An introduction to a new Linux blogger at Network World.

When big companies (and small ones) talk about their “target demographic” – they are never talking about Bryan Lunduke.

When video game companies want to make a hit video game, they never think “what would Bryan play?” I don’t really like things being in 3D. Good old 2D is more my cup of tea. And, if I’m being honest, I prefer lower-resolution games – the more pixilated the better. And words. I like my games to require me to do an inordinate amount of reading.

When was the last time you saw a platinum-selling video game with a resolution of 300x200 that required you to read a few novels-worth of prose just to get through the opening sequence? I am not the average gamer. And I’m okay with that.

This applies to computers – including desktop environments and applications – almost more so.

The major OS companies of the world (the Microsofts, Apples, Googles, etc.) are not building their systems for me. And there are two key reasons for that.

The first is due to what I do with my computers. The second is… how.

Nowadays, most people live in a web browser. And that web browser is full-screen. This makes total sense – the vast majority of communication and work (that most people do) can be done inside a browser. And if you’re spending time in just one application, why not let it make use of every possible pixel you’ve got?

All of which means that there is an increased emphasis on browsing and web-based apps running full-screen (such as in Google’s ChromeOS and Windows 8). For most people this is…logical.

However, I am not most people. Right now I don’t even have a web browser open. I make indie video games (with nice pixilated graphics), programming tools, comic strips and comic books. All of which is damned near impossible to do in a web browser.

Truth be told, I spend most of my day in text editors, terminals and graphic design tools. My email is handled by a desktop client, not a web interface. Heck, I even read most of my websites through desktop RSS readers instead of loading up a browser.
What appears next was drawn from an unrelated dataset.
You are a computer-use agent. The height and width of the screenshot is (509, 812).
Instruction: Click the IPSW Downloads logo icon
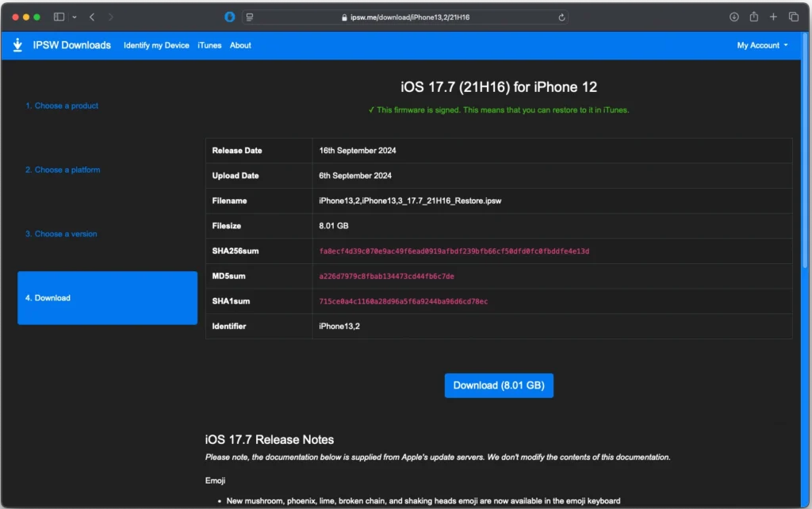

And I don’t like things full screen.

I like my desktop environments to be highly configurable (weird, right?), light-weight and fast as lightning. Truth be told, I also couldn’t care less if my desktop was easy for someone else to learn to use or not. Right now, that means I’m running xmonad – and loving every second of it.

All of that is a rather long way of saying “Hi. My name is Bryan. I run, and make my living, on Linux. And I’ll be writing here now.”